### What to work on
1) Answer these from the article about Zhang Lei and Ke Xiaodong:
(a) Which city is the Wujin polder near?
(b) How many delegations to China did the two organize and join in 2004?
(c) Who owns Aqua China Consult?
2) Pick out every line of the records that contains the word "button".

### Source
** Start **

Science - February 3, 2005

'It is the time of fast fish eats slow fish'

The Chinese alumni Zhang Lei and Ke Xiaodong are making it their business to close the gap between the Chinese and Dutch business cultures. They helped Alterra to make a master plan for the Wujin polder near Changzhou, working as interpreters but more importantly as go-betweens.

Lei and Ke have been involved in promoting the Dutch agro-food business in China since 2003. ‘Wageningen UR is the knowledge centre for this sector,’ tells Lei. ‘It was not an easy process, but we are very happy that both the provincial government of Gelderland and WUR appreciated our proposal for promoting them in China, and have given us a subsidy for a China Platform. We organised and joined two delegations to China in 2004 and are now busy following up the businesses.’

Lei is the director of China Flows Consult based in Holland. She also works with a Dutch company Aqua China Consult that is owned by the Dutchman Arno Luisman. Together the two operate as a group called Aqua China Flows Consult. Ke works from China as the China manager of their business. ‘I am now in the process of closing my company in Holland,’ explains Lei, ‘It is becoming more and more important to have a company based in Beijing now.’ Lei hopes that Ke and other friends in China can take over the daily business communication with the Dutch partner so that she can concentrate on her work in the Environmental Policy Group at Wageningen University. ‘I will focus more on strategic decision making,’ she says.

** End **

### Records for the task
** Start **

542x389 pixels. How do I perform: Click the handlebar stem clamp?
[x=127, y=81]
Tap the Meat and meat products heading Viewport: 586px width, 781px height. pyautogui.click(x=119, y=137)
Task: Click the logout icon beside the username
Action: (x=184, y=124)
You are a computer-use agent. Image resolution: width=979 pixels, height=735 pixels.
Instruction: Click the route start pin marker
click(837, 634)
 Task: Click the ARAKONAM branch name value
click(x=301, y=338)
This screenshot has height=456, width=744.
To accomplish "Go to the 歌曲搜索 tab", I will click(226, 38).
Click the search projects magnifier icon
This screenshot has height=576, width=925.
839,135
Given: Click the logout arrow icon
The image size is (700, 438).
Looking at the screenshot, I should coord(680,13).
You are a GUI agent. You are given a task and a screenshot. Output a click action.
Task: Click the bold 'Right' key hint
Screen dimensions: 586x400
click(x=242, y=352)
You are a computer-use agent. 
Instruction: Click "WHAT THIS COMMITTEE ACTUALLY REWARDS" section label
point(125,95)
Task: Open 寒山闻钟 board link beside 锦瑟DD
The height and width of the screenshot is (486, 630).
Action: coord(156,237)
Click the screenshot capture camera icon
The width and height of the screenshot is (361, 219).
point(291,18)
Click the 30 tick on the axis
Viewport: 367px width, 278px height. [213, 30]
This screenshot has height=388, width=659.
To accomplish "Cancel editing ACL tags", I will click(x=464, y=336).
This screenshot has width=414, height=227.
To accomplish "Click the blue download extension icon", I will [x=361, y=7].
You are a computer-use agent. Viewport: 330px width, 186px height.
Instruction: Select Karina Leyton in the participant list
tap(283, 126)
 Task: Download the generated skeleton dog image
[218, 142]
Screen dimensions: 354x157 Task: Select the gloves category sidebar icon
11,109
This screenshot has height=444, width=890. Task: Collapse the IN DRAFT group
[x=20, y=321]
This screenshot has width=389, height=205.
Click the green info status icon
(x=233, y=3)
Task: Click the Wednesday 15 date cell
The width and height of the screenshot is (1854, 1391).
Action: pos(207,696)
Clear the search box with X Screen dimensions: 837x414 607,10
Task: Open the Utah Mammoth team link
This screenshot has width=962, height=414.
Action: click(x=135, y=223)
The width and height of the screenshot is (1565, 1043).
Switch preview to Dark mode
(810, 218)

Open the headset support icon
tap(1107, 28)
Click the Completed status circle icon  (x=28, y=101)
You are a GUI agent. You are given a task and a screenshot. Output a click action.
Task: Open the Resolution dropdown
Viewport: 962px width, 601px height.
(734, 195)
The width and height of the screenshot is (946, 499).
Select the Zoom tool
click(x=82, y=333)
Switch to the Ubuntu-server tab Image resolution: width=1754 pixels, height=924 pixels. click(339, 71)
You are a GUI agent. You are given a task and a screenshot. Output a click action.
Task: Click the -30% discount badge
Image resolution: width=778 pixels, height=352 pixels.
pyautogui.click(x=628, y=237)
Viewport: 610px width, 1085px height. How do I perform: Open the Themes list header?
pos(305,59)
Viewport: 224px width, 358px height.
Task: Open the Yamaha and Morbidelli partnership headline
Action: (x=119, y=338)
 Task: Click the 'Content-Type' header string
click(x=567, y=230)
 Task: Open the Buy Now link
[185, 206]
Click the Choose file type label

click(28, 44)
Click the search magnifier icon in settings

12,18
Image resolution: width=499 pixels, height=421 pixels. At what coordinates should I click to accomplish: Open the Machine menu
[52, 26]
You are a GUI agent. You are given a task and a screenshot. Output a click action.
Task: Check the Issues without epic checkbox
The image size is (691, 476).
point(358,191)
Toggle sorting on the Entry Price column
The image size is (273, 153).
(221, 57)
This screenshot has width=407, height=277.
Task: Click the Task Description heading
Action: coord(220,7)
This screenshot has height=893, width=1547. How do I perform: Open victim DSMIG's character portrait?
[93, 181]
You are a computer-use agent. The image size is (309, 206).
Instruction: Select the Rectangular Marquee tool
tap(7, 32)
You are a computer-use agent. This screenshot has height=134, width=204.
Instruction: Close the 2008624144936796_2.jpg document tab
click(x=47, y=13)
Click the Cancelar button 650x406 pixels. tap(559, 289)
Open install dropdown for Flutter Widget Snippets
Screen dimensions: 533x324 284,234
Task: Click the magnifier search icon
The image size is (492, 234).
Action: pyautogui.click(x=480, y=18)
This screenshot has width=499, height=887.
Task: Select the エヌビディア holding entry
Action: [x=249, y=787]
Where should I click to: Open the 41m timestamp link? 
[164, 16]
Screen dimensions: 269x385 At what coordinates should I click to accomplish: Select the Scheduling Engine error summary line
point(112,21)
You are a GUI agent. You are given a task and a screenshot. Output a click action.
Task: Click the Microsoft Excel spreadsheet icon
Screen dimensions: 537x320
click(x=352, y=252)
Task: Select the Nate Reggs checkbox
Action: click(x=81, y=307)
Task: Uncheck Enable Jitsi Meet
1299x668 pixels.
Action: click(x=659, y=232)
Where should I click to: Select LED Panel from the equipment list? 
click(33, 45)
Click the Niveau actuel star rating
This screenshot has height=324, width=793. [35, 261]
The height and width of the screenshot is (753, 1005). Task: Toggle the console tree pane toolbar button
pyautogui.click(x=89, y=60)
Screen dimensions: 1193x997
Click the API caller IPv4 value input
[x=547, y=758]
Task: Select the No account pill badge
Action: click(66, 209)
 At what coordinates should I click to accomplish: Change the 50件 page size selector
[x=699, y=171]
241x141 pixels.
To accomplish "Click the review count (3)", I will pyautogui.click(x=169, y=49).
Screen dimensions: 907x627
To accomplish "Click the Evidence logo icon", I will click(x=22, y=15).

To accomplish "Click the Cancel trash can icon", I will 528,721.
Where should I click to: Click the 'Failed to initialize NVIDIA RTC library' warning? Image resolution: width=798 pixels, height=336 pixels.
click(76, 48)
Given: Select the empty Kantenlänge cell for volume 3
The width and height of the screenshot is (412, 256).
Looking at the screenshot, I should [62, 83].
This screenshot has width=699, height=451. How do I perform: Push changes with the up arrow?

** End **

### Solutions below
1)
(a) Changzhou
(b) Two
(c) Arno Luisman

2)
Click the Cancelar button 650x406 pixels. tap(559, 289)
The height and width of the screenshot is (753, 1005). Task: Toggle the console tree pane toolbar button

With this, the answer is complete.